Desquamation #1 (2022)


My response to this week’s Kick-About prompt – an observation by Gaston Bachelard’s observation on the true dimensions of a house – was in part, inspired by a recent re-watch of Street of Crocodiles by The Brothers Quay, a stop-motion animated short in which the miniature world on screen is characterised by its grime, dust, and catalogue of discarded, forgotten things.

Street of Crocodiles always puts me in mind of my student house when I was at art college, a rather grim affair of fractured linoleum, black mold, and an upright hoover that seemed to produce dust rather than consume it. ‘Desquamation, deriving from the latin word desquamare, meaning ‘to scrape the scales off a fish’, is the word describing the shedding of our skin. None of us like to think too long or too hard about what comprises the dust collecting on the surfaces of our homes, but to watch Street of Crocodiles is to fairly relish in the stuff...’ or so I have written previously, and it was with this in mind, I settled upon my idea: to visit some of the less pristine surfaces in my own home, and with the aid of a tiny, but blazing light source, illuminate these spaces that also speak to the truth of habitation.
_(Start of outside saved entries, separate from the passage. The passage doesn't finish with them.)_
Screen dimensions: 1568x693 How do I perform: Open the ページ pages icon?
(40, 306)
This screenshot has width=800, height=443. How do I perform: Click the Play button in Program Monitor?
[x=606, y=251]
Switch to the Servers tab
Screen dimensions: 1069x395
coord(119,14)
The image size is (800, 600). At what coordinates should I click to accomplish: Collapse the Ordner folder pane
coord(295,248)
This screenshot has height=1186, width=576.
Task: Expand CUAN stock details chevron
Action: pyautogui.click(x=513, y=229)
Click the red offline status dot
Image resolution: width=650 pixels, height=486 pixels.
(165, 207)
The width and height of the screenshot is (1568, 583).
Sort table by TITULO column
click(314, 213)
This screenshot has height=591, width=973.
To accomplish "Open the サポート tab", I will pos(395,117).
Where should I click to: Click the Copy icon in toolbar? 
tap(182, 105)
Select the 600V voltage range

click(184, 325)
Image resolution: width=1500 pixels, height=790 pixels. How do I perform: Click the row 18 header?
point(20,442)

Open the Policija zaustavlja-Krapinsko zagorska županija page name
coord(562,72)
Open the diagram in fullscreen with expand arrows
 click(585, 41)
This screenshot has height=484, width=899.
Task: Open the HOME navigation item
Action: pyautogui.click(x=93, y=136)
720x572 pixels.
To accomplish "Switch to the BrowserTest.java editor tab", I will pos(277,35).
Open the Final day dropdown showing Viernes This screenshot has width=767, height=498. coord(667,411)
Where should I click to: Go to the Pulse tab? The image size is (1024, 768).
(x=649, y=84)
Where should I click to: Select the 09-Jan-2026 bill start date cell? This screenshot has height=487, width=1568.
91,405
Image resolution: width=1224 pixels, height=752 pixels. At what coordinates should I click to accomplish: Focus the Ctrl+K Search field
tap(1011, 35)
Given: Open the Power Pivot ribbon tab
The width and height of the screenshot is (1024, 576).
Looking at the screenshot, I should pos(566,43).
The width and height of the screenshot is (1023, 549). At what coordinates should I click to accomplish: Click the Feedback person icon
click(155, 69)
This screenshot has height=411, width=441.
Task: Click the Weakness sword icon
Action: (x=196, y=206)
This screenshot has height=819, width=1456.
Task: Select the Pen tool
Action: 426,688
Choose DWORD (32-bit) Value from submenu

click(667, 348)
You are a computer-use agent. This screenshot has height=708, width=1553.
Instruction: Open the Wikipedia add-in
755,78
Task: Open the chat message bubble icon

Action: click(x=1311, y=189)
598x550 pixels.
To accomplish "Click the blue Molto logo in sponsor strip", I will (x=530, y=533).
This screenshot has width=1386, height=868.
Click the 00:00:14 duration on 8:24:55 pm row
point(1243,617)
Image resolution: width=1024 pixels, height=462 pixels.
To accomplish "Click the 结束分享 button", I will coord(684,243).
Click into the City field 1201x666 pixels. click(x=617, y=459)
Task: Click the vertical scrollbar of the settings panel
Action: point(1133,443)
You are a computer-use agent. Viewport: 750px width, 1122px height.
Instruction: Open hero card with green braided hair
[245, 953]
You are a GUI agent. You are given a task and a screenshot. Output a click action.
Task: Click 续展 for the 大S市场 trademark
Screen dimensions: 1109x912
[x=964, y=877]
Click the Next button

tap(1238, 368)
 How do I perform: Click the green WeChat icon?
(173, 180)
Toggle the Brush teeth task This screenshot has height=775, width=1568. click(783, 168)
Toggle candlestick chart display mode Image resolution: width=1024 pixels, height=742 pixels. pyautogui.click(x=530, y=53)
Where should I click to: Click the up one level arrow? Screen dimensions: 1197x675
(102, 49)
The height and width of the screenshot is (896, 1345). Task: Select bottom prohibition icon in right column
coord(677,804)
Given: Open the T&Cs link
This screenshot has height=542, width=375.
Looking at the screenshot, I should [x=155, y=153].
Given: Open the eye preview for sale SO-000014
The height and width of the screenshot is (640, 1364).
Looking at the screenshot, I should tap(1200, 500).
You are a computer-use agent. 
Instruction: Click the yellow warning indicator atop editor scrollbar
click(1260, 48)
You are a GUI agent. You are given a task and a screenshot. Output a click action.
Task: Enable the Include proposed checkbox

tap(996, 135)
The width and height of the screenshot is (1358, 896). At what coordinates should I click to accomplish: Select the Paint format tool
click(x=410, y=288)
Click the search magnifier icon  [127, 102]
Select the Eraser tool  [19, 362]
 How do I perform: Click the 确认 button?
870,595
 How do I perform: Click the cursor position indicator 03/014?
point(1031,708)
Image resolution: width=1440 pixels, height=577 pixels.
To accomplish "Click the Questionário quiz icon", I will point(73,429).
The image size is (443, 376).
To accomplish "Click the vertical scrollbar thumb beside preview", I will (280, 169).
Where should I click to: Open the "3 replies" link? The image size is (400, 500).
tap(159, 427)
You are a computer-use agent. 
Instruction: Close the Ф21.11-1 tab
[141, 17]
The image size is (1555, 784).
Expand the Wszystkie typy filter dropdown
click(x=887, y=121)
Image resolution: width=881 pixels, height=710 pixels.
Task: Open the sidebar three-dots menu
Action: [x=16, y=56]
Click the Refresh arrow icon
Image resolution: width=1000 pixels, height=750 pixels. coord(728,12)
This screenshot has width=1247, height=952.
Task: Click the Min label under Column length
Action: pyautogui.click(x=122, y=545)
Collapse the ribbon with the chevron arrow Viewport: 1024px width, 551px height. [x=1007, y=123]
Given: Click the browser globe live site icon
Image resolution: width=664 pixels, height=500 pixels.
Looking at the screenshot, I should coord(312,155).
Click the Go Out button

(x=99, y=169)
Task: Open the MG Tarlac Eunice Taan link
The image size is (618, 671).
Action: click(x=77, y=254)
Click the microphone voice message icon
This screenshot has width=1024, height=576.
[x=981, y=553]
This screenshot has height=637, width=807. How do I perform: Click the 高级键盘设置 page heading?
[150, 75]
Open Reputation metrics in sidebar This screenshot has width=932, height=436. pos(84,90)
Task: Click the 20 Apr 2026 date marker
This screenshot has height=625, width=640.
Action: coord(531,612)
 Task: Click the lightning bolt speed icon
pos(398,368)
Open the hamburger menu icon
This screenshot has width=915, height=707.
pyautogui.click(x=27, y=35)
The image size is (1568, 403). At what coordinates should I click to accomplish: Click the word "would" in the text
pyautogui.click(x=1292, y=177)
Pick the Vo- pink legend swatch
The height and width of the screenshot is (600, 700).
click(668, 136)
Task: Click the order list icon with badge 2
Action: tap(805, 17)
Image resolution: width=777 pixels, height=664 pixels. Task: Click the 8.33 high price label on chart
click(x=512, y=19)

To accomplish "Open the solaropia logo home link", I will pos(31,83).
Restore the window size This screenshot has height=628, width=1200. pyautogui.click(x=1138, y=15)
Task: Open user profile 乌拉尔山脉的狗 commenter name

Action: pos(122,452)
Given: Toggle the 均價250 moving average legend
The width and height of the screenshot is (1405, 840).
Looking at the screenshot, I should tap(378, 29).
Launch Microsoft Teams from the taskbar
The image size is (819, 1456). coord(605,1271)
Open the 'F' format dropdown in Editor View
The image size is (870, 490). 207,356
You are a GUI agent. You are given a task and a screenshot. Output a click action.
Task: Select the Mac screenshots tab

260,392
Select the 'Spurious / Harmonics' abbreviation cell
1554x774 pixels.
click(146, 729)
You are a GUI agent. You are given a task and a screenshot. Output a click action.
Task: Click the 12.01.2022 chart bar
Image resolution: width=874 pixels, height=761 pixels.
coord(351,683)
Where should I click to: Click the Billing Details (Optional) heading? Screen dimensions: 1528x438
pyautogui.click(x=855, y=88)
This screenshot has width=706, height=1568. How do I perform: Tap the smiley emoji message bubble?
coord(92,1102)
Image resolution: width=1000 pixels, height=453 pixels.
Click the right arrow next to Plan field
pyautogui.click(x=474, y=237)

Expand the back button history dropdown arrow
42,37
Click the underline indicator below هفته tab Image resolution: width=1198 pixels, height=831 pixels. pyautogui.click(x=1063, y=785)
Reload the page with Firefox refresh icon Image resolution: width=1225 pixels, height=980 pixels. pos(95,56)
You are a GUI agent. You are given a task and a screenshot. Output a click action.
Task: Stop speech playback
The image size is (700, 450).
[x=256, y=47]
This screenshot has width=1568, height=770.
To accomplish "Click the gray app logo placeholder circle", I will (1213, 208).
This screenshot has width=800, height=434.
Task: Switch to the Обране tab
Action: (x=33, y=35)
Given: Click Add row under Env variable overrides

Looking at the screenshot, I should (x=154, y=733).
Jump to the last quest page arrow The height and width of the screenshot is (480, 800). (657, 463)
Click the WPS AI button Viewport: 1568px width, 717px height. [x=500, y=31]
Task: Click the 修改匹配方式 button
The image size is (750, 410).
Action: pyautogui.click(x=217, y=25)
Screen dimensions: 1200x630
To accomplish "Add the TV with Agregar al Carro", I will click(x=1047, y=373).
Featured here are those sites of domestic shame: the grill pan, the unwashed hob, the dust-bunnies under the bed and behind the door, the stray hairs, beard-based or otherwise, once connected, now disembodied and abject, and also the cropping up of balls of bright red fluff, from my socks I think, but as widely dispersed as spores.



6 thoughts on “Desquamation #1 (2022)

  1. I think they’re fabulous. I think the oven in the later post, is my favourite. (I’m a terrible housekeeper too. You don’t even need to be lying on the floor with a strong light to see the piles of dust in the corners of our rooms. I keep waiting for a little seedling to start growing somewhere.)